On Thursday we finally delivered the shoes we collected at the Awareness Walk in October. One of the mothers in our group had been corresponding with a woman at a local women's and children's shelter and arranged for us to drop off the shoes. When we arrived, the person we were supposed to meet was busy somewhere in the building so another woman met us and listened to our story - what we were delivering and who we were representing. She was very kind and expressed gratitude on behalf of the population they serve. I don't know if she realized that the three of us had had stillborn babies. I couldn't figure out how to work it into the conversation, can you believe that? Then she casually mentioned that her own daughter had died at age 17. Casually but not. We were completely floored. We asked her daughter's name and she talked about how people sometimes found it difficult to talk to her because she is a bereaved mother. This is something I remember first learning about at the MISS Foundation Conference - the common experience of managing how other people treat you because your child died, no matter at what age.

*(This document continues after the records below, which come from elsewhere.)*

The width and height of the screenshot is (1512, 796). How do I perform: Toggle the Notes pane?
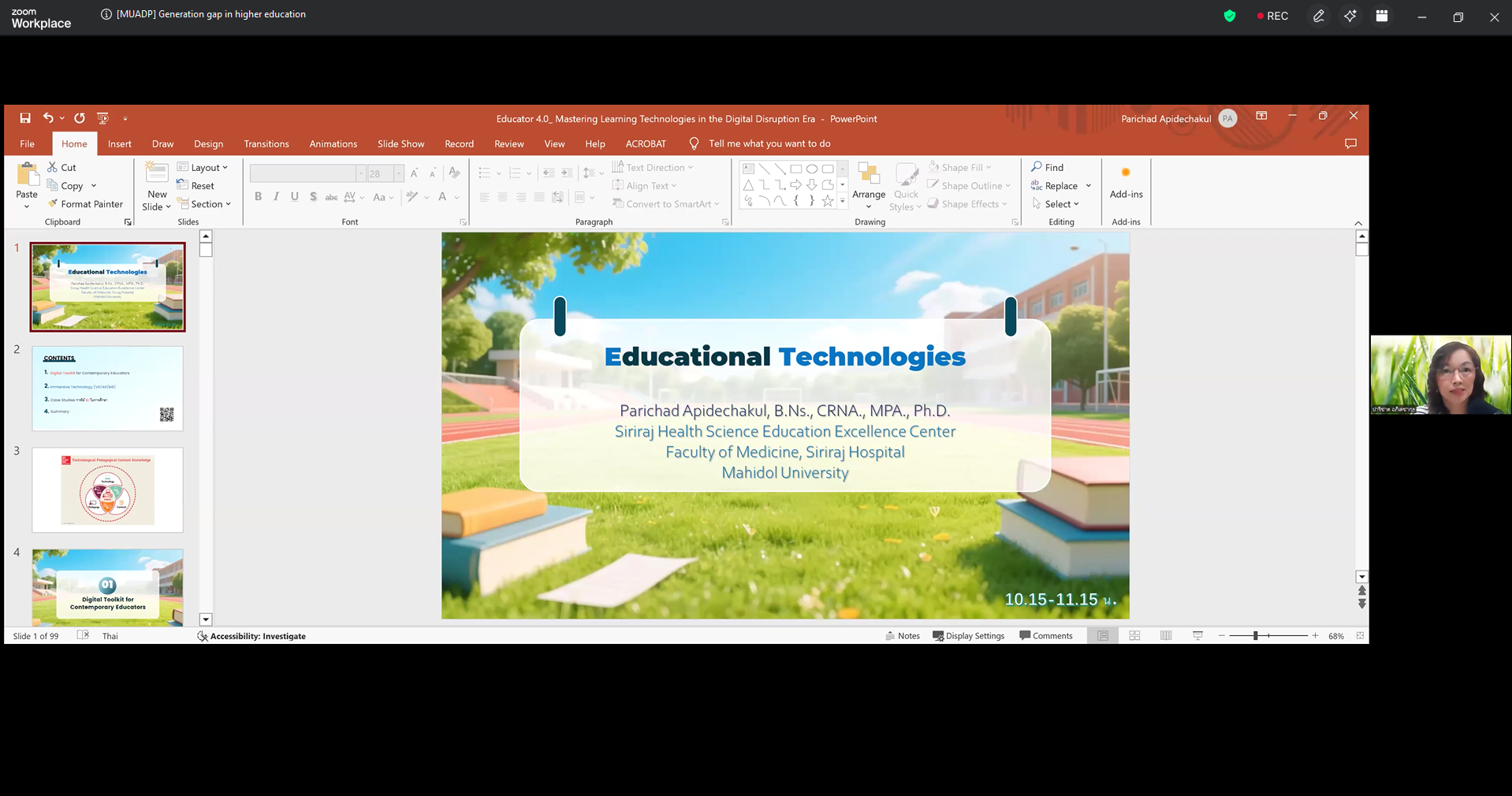(903, 636)
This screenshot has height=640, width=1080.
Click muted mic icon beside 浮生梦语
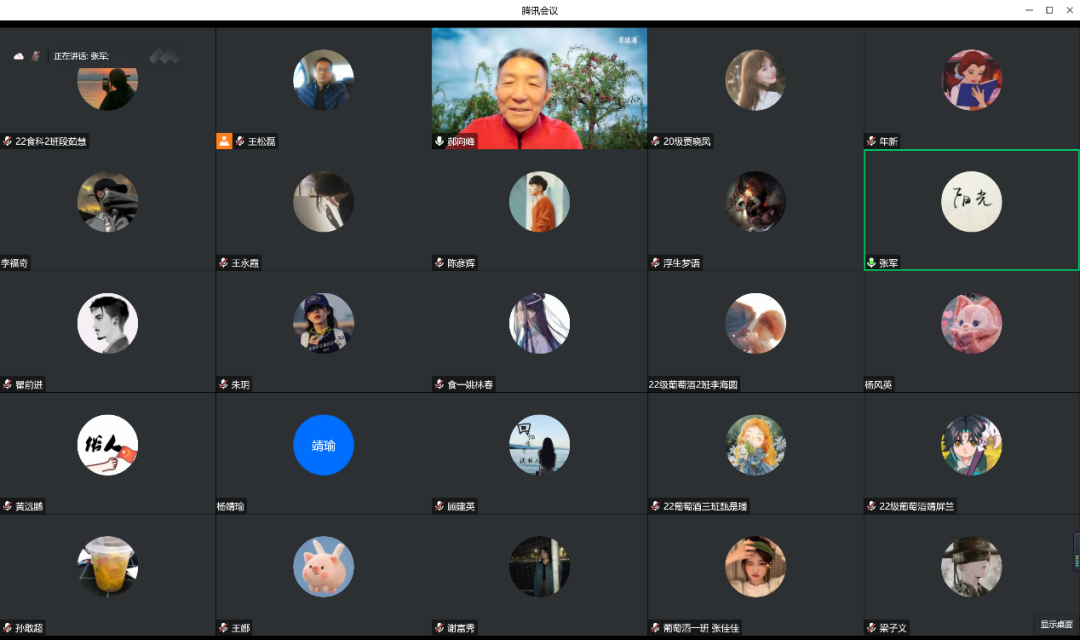[x=655, y=263]
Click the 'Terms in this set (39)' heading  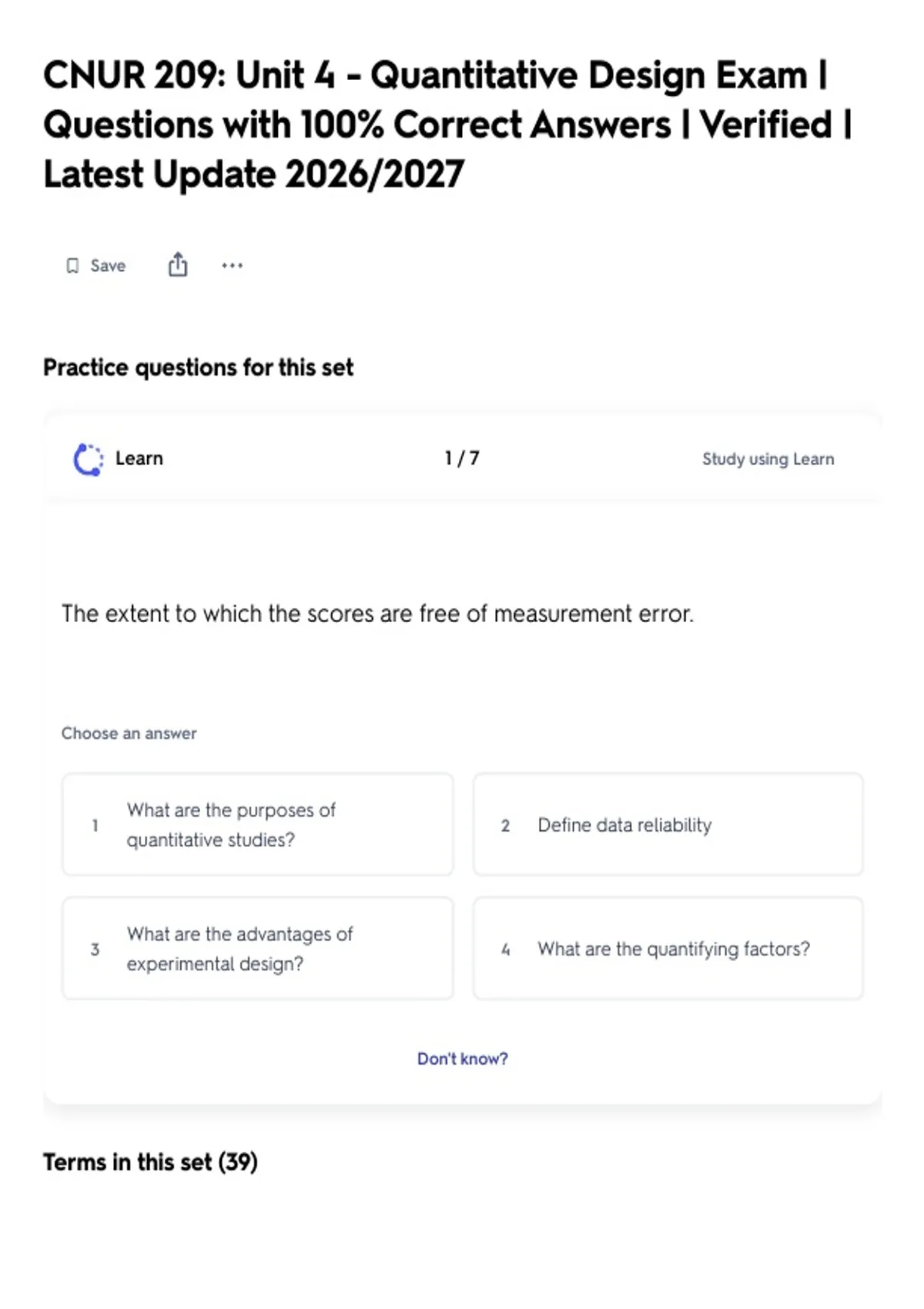pyautogui.click(x=150, y=1162)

A big thank you to all our supporters who donated shoes in memory of a baby. If you didn't get a chance to see the lovely video put together by baby Scarlett's uncle, check it out here.

As we were leaving the shelter, a message came in from a local hospital. One of our families had put together a memory box to be given to another family experiencing a stillbirth. The beautifully decorated box contained a couple of books on stillbirth, a disposable camera, a candle, a journal, some wildflower seeds, powdered clay for hand and foot molds, and a blanket and hat knitted by bereaved grandmother, as well as some other items. It also contained a personal letter from the bereaved parents. The hospital let us know that the box had been given to another family and that the family very much appreciated it and that it is helping them in their grief. The family in turn wants to put together a memory box for the next family. It's an incredible feeling to be part of a chain of compassion at the first link. It must also have been a powerful gesture for the care providers to experience. I look forward to hearing both sides of those stories one day.